Em 1955, dirige as encenações do grupo “Jogralescas Teatralizações Poética”, idealizado pelo poeta Fernando Rocha Peres, combinando poesia e teatro. No ano de 1956, Glauber, Calasans Neto, Sante Scaldaferri, Luis Paulino, Zé Telles, Fernando da Rocha Peres, Fred Castro entre outros, fundam a Cooperativa Cinematográfica Yemanjá. Como Palavra de Ordem, pixam nos muros da cidade: “Você acredita em Cinema na Bahia!”. Glauber colabora no filme “Um dia na Rampa”, curta-metragem de Luiz Paulino dos Santos rodado no Mercado Modelo de Salvador.

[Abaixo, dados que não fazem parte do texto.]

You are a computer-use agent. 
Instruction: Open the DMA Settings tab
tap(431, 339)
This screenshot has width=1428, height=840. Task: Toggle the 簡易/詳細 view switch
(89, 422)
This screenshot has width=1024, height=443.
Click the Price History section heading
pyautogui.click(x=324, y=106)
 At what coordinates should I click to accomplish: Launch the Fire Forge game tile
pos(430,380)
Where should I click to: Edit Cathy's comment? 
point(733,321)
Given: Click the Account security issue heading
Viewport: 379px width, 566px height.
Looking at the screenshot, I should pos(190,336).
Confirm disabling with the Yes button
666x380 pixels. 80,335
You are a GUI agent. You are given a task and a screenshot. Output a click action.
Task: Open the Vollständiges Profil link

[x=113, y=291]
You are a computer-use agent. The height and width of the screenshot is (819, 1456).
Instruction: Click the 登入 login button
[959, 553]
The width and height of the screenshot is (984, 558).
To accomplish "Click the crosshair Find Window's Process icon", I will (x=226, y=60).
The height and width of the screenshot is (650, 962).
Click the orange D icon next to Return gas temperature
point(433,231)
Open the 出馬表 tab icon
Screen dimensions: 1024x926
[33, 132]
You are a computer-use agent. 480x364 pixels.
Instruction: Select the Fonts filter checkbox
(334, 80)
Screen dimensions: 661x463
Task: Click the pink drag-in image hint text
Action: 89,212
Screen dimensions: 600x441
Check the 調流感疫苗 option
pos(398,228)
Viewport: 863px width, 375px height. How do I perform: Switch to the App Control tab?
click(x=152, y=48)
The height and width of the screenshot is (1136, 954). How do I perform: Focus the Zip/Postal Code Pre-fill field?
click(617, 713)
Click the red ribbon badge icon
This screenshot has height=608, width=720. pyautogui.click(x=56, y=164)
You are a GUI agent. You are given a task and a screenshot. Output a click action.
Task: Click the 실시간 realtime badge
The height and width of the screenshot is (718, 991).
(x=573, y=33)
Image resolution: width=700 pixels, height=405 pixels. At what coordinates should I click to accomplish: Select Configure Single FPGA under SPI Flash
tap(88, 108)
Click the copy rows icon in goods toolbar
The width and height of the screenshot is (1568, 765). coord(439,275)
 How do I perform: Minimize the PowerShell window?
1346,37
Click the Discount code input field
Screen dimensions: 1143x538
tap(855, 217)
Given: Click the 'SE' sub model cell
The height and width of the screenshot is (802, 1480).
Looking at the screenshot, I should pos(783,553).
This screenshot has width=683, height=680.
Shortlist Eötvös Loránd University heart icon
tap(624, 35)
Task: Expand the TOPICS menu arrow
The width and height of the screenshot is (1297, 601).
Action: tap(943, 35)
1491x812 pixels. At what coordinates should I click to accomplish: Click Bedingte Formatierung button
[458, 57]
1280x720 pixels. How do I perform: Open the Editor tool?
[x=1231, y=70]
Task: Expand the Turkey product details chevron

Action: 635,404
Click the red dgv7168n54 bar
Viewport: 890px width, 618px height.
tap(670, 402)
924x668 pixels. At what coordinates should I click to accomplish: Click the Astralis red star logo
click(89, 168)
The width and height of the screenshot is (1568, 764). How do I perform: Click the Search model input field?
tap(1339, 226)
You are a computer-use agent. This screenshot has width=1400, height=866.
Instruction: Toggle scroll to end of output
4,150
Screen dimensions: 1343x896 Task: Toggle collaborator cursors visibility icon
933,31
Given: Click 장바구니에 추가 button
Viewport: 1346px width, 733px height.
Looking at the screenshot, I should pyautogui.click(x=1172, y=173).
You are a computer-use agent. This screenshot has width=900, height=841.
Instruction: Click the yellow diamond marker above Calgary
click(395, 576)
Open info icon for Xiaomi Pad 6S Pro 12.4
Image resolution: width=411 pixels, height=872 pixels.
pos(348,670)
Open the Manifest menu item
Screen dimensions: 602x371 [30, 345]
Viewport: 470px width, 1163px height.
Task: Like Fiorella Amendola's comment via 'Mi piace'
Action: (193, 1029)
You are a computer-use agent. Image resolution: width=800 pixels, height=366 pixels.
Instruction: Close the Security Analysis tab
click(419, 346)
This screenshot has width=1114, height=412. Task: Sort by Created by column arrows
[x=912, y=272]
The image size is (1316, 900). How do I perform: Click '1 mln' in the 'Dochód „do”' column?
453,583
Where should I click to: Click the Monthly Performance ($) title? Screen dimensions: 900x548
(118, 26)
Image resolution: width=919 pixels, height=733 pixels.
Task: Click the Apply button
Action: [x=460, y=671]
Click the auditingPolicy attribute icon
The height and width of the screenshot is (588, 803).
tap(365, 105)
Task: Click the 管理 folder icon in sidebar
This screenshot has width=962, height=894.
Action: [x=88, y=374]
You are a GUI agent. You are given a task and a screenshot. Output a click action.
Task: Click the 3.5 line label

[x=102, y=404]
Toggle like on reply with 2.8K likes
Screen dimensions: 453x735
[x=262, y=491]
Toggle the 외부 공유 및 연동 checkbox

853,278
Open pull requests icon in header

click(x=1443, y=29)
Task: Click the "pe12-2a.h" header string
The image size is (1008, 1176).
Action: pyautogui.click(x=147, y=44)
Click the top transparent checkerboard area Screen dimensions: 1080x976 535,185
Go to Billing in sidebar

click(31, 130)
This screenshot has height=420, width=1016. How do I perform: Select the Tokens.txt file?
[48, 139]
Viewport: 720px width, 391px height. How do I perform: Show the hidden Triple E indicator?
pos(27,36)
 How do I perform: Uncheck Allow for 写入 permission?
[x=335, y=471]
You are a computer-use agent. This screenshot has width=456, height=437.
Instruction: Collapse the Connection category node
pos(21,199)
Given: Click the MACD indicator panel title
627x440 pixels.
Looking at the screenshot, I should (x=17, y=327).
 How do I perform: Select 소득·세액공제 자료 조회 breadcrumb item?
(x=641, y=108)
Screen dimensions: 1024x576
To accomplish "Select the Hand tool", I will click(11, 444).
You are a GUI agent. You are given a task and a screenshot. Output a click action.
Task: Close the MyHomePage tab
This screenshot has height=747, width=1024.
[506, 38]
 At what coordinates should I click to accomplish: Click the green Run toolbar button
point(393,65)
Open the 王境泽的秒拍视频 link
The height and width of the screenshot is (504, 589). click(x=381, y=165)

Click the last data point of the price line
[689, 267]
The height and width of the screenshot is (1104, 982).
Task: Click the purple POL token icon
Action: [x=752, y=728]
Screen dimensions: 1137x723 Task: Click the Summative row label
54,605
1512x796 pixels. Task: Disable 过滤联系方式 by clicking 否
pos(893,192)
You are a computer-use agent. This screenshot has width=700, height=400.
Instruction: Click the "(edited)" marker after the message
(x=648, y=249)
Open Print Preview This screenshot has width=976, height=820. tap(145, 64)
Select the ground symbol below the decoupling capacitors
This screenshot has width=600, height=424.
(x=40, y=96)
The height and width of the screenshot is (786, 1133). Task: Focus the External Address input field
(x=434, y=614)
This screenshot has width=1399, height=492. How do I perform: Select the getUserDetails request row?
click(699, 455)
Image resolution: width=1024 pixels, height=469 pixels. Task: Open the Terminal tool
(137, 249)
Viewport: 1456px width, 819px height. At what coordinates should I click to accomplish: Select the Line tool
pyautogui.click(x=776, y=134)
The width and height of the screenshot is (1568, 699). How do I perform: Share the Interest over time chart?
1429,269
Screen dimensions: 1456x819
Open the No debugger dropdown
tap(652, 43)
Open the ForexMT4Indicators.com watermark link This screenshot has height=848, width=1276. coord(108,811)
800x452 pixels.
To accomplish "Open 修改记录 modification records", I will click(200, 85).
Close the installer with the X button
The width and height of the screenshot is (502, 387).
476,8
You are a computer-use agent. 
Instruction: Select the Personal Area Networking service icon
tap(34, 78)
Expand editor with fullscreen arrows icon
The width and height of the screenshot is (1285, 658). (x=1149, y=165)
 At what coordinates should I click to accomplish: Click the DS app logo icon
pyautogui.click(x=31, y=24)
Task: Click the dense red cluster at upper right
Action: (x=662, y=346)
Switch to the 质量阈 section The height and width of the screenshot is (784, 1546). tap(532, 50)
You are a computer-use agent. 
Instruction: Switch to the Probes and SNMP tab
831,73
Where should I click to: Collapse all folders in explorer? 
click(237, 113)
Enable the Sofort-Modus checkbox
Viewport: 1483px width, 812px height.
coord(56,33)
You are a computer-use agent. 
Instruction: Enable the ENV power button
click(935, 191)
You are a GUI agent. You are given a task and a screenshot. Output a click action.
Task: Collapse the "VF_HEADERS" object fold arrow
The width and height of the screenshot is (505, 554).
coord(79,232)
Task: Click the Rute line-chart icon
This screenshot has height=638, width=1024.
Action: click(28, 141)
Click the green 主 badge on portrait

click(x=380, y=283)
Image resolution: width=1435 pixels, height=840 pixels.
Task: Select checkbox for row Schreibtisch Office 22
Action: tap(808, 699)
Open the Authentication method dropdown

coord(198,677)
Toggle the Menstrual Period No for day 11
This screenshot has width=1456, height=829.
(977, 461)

Chamado por Ariovaldo Matos, Glauber participa do jornal de esquerda “O Momento”. Colabora nas revistas culturais Mapa e Ângulos e no semanário “Sete Dias”.
Em 1958, Glauber inicia sua carreira jornalística como repórter de polícia do Jornal da Bahia. Em seguida, publica artigos sobre cinema e assume a direção do Suplemento Literário. Escreve ainda na página Artes e Letras, do suplemento dominical do Diário de Notícias, de Salvador, e para o Suplemento Dominical do Jornal do Brasil. Nessa época também se emprega como funcionário público da Prefeitura de Salvador.
Antes de estrear na realização de uma longa-metragem (Barravento, 1961), Glauber Rocha realizou vários curtas-metragens, ao mesmo tempo que se dedicava ao cineclubismo e fundava uma produtora cinematográfica. Em 1958, filma seu primeiro curta, “Pátio”, com Solon Barreto e Helena Ignez. Esse curta metragem prenunciava o seu compromisso com uma nova linguagem e o introduzia no mundo mítico do cinema mítico até ´para ele: “Cinema para mim é algo sagrado. Eu sei que nem todo mundo pensa assim, mas, para mim, cinema é realmente algo sagrado. Mas é preciso entender que cinema é pintura em movimento com som. O cinema baseado na estrutura do diálogo é o anticinema”. Em O Pátio ele revelava sua preocupação com a pesquisa da linguagem.